Regarding horizontal reduction, the analysis showed that patients with a short-term follow-up showed a lower tolerance for postoperative horizontal displacement. Only a few studies have focused on the relationship between the inferior quality of horizontal displacement reduction and unsatisfying functional outcomes. We believe that the inferior quality of the horizontal reduction results in a change in the lever arm of the peak moment of the hip, which causes greater work in terms of hip abduction, adduction, flexion, and extension in the affected side in patients with SPD (
Figure 7). As a result, the centroid experiences a mid-lateral shift, which may increase the metabolic cost and mechanical work of the lower extremities [
20,
21]. With rehabilitation, patients improved their function over time, but the change of the lever arm may contribute to unsatisfaction, increasing metabolic costs, and increased mechanical work in the short term postoperatively. No significant correlation was found in the asymmetric index. This could be because the integrity of the pelvic ring was restored postoperatively, while the SI joint was left without a complete reduction.

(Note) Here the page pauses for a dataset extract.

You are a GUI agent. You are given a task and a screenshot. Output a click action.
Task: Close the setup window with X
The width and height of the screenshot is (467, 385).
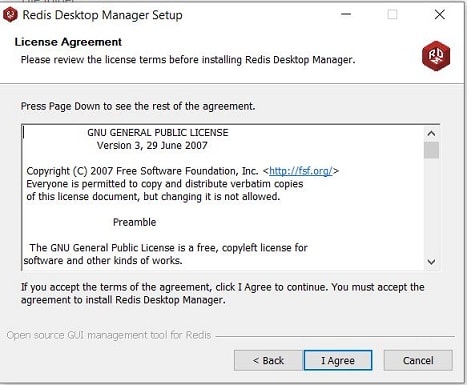440,14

Our results revealed that the patient’s function will return to normal in one year. The postoperative gait analyses of patients with various pelvic ring fractures by Kubota et al. [
22,
23] showed that there was a complete recovery of peak hip abduction, and a partial recovery of peak hip extension and hip strength were noted at the 12-month follow-up. The horizontal displacement of the pelvis may affect the offset change of the hip joint, which is associated with abductor function. Dean et al. [
24] concluded that patients with type C pelvic fractures had weaker hip abductor strengths, lower peak hip abduction moments, slower walking speeds, lower peak hip abductions, and lower peak hip extensions in the short-term after the surgery; however, at the 12-month follow-up, the bilateral hip strength (abduction, adduction, flexion, and extension), bilateral peak hip moment (abduction, adduction, flexion, and extension), peak hip power, or walking speed did not differ between groups. We reasoned that an insufficient hip abduction strength may in turn lead to differences in short-term functional outcomes [
22,
23,
24].
There is no perfect assessment tool, and the measurements of pelvic radiographs have not yet been well validated [
25]. This is the first study to connect functional outcomes to radiological assessments. We found that the questionnaires and assessment tools for functional outcomes were often subjective and generalized; therefore, currently, we can hardly ascribe the unsatisfying hip function to the postoperative horizontal residual displacement. Although reduction is important, the evaluation of the association between the radiological displacement and functional outcomes requires better tools. In patients with SPD, there will be multi-axial displacements, including horizontal, vertical, and rotational displacements. The plain radiographs could only reveal the measurement of horizontal or vertical displacements, whereas the rotational displacement could be assessed by CT. It is reported that CT or three-dimensional reconstruction-based displacement measurements of pelvic ring injury displacement may provide a more accurate assessment [
26].
This study had some limitations. First, a tomographic analysis is warranted to assess the rotation, but a customized view along the long axis of the pelvic bone is required for a correct assessment. Second, this was a single-center, observational, retrospective study with a small number of participants. However, as patients suffering from pelvic fractures with SPD are relatively rare, greater-scale research is difficult to carry out. To improve patients’ functional outcomes and satisfaction, this study sets a template for future research focusing on this topic. Further studies with more patient data would help to improve the understanding of the correlation between the functional outcomes and reductions in different dimensions.